* **Requirements**
(a) Name every Python library in the opening list of the section on modules, packages, and libraries.
(b) From the entries, filter out and copy each line that contains the string "with", treating uppercase and lowercase as distinct.

* **Extract to read**
________________________

3. Modules/Packages/Libraries

This section presents some useful Python libraries:

  1. Matplotlib
  • NumPy
  • Pandas
  • SciKit Learn
  • Plotly

Note: a library is a collection of packages, but I have a habit of not differentiating between the two.

Matplotlib

Pie Chart

In [1]:
import matplotlib.pyplot as plt

# Pie chart, where the slices will be ordered and plotted counter-clockwise:
labels = 'Frogs', 'Hogs', 'Dogs', 'Logs'
sizes = [15, 30, 45, 10]
explode = (0, 0.1, 0, 0)  # only "explode" the 2nd slice (i.e. 'Hogs')

fig1, ax1 = plt.subplots()
ax1.pie(sizes, explode=explode, labels=labels, autopct='%1.1f%%',
        shadow=True, startangle=90)
ax1.axis('equal')  # Equal aspect ratio ensures that pie is drawn as a circle.

plt.show()
In [2]:
# changing the explode parameters
explode = (0, 0, 0.3, 0)  # only "explode" the 2nd slice (i.e. 'Hogs')

fig1, ax1 = plt.subplots()
ax1.pie(sizes, explode=explode, labels=labels, autopct='%1.1f%%',
        shadow=True, startangle=90)
ax1.axis('equal')  # Equal aspect ratio ensures that pie is drawn as a circle.

plt.show()
In [3]:
# function to modify explode parameters
def explode_pie(a, b, c, d):
    explode = (a, b, c, d)  # only "explode" the 2nd slice (i.e. 'Hogs')

    fig1, ax1 = plt.subplots()
    ax1.pie(sizes, explode=explode, labels=labels, autopct='%1.1f%%',
            shadow=True, startangle=90)
    ax1.axis('equal')  # Equal aspect ratio ensures that pie is drawn as a circle.

    plt.show()
    
# explode pie!    
explode_pie(0,0,0.25,0)

More examples of matplotlib vizzes at matplotlib.org.

NumPy

NumPy is library containing array and matrix data structures as well as methods to operate on these structures.

One thing to note is that NumPy is really fast because of how it uses pre-compiled C code in the background and how it vectorizes the data it stores.

________________________

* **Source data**
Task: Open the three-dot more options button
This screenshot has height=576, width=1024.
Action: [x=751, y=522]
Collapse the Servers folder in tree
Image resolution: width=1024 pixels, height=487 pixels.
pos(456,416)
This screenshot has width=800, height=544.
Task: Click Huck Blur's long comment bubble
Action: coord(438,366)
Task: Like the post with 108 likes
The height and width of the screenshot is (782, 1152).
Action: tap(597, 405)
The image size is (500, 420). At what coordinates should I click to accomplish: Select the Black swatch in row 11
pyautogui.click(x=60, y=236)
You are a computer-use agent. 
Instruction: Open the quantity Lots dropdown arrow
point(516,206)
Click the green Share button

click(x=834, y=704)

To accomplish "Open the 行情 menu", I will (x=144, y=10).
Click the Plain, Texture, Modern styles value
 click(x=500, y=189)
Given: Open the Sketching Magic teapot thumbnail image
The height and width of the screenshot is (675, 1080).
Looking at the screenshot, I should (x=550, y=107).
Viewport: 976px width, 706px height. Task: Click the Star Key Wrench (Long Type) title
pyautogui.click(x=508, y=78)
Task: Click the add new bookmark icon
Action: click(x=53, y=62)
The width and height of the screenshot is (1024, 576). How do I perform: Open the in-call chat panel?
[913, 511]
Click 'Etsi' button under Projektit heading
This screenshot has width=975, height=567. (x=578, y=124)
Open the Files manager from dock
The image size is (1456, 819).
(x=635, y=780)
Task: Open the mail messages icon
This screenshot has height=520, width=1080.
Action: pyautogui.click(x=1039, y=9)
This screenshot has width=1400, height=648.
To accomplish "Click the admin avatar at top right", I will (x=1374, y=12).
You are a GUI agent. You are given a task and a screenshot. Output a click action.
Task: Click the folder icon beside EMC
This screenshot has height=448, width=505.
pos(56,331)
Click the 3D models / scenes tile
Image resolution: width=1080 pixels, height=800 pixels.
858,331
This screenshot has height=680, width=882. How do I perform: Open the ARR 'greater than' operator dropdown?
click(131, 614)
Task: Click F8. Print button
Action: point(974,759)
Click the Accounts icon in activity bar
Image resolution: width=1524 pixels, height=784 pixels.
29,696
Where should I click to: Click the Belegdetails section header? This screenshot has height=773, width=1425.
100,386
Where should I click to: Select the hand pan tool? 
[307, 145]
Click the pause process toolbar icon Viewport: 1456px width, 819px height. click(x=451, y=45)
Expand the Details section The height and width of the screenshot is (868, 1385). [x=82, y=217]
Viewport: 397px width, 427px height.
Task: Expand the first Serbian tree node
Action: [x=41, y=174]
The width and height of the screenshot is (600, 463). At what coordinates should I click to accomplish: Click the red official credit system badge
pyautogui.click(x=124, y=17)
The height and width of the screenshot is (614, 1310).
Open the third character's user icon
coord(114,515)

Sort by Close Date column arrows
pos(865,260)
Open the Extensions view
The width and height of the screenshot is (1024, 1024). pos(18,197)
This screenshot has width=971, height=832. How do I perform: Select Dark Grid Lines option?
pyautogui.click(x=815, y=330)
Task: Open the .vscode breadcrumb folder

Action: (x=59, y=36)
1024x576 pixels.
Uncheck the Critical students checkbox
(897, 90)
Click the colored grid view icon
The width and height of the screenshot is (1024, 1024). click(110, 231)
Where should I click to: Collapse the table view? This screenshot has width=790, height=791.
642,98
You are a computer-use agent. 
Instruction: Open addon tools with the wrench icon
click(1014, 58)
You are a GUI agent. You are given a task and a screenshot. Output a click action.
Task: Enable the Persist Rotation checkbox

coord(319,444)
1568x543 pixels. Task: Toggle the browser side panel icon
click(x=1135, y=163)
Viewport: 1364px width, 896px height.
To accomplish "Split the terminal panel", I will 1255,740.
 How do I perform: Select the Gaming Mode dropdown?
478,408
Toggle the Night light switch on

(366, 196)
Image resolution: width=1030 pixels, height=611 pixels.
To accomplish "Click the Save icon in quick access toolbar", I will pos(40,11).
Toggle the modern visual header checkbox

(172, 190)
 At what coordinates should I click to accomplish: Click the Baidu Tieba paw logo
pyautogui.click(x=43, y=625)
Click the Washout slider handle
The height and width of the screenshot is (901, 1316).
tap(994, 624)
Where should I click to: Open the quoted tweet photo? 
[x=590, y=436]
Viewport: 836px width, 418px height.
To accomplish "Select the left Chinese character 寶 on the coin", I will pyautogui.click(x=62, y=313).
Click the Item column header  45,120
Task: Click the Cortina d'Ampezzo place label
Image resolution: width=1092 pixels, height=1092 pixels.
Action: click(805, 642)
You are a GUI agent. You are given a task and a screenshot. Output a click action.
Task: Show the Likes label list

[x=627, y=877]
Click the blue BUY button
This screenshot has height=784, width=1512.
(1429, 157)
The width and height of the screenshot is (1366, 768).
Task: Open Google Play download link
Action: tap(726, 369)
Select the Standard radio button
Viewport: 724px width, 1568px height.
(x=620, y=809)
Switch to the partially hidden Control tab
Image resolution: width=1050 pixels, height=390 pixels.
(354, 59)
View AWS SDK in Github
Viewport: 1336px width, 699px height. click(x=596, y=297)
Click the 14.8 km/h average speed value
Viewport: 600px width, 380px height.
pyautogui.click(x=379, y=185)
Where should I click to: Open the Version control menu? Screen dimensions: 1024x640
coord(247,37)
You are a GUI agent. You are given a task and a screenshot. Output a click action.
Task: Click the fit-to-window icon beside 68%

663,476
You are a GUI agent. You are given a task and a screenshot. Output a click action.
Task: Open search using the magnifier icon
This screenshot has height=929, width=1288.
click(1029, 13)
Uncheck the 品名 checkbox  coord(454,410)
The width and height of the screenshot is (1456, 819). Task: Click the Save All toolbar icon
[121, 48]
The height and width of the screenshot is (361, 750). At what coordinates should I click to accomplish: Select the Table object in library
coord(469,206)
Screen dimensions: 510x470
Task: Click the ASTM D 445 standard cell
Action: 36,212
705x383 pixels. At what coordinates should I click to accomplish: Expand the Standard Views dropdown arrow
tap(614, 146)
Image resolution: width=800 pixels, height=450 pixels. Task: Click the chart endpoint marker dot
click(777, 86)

________________________

* **Full answers**
(a) Matplotlib, NumPy, Pandas, SciKit Learn, Plotly

(b)
Task: Like the post with 108 likes
Instruction: Open addon tools with the wrench icon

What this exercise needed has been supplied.